You may have heard of the term, “Pay yourself first” which usually means putting aside a certain percentage of your income aside for retirement. I want to add another sentence for your vocabulary, “Protect myself first”. The reason being is that if you have no regular income, you won’t be able to put any kind of money away for retirement anyway. Furthermore, you may end up using whatever you have set aside for retirement in order to live.

As already mentioned, if you end up having a condition where you need treatments in order to recover so that you can return to work (like I did), who’s going to pay for those treatments if your claim(s) is rejected? In my case, even one of the Compensation Board’s own doctor’s indicated that I needed specific treatments for my back injury and over half of those recommended treatments were rejected.

When I spoke with an official that deals with worker’s compensation board appeals, he shared with me a very scary number. He indicated that the worker’s compensation boards (for example) know that only about 20% of the claim rejections are ever appealed. This means that it’s within their vested interest to issue numerous denials, regardless of what documentation is submitted.
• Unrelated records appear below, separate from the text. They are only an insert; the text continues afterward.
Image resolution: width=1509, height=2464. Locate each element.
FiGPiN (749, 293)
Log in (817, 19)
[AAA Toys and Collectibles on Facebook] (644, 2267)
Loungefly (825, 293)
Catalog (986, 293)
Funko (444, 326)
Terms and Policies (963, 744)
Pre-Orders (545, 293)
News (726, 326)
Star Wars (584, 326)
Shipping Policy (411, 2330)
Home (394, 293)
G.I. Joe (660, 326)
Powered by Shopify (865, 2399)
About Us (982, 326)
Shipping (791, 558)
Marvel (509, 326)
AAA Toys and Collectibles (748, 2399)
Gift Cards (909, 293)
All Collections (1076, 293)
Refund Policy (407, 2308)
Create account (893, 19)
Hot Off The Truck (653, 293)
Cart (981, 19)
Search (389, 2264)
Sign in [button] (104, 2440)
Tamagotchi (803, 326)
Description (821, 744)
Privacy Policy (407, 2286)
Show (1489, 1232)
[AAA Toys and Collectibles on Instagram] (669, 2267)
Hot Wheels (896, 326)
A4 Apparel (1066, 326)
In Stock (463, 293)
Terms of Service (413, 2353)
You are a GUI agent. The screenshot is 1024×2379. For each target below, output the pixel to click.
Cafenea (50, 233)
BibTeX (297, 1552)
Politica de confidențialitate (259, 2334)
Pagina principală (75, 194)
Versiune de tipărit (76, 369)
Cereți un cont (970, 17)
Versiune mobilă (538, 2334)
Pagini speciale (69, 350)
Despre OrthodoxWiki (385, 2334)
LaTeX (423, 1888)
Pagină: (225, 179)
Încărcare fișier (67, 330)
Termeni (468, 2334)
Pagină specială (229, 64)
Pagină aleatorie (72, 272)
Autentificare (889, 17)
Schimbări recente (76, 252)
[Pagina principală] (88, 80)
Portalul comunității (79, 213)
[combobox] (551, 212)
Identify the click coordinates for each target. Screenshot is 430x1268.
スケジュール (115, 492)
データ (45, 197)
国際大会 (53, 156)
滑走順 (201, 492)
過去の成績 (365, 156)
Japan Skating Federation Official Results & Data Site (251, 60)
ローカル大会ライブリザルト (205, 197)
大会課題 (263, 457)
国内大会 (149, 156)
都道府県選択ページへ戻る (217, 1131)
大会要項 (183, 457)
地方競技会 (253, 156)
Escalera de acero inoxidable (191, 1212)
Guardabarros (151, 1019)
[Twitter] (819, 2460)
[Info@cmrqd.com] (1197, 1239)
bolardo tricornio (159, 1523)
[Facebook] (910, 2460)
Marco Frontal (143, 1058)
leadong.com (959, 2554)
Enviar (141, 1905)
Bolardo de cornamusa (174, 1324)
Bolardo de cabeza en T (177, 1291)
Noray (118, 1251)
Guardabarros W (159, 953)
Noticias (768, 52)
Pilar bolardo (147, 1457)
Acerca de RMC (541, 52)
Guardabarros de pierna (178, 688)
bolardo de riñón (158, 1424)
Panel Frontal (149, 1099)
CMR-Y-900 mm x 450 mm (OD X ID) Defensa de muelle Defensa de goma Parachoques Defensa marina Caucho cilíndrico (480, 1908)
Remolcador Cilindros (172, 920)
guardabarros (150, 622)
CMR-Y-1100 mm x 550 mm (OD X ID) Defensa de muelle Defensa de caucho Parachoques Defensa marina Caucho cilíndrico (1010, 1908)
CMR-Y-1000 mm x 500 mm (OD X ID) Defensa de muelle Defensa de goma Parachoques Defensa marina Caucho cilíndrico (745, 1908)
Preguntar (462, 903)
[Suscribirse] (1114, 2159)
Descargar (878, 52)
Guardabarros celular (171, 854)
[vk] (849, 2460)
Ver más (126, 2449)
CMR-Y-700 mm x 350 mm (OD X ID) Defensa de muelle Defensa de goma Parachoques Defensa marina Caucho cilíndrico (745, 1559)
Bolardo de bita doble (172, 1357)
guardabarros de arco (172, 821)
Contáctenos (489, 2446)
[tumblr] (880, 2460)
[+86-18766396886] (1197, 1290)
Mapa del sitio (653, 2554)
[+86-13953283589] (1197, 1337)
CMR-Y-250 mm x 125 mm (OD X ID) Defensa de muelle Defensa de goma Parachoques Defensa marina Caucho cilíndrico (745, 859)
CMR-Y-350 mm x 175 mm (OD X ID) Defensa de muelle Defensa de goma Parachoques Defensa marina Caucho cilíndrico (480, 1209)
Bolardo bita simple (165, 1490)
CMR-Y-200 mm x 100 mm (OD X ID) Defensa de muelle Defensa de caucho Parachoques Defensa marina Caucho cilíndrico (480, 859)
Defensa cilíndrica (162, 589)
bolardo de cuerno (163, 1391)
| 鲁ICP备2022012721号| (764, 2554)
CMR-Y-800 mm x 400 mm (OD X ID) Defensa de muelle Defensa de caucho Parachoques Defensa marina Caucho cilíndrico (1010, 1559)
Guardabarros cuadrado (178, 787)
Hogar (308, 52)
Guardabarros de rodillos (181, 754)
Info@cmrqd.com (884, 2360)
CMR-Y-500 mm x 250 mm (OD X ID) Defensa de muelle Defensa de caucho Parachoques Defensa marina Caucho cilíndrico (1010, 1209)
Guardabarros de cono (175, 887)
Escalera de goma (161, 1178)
When it comes to private insurance companies, there’s the option of pursuing legal action, which could also take years. In fact there are law firms that all they specialize in is disability claim denial cases.  Depending on the jurisdiction, it’s rare that a person will ever come out ahead financially if their claims were rejected. Don’t become a statistic and one of the countless horror stories. Whatever you set aside each month for retirement, you need to set an equal amount into an EF.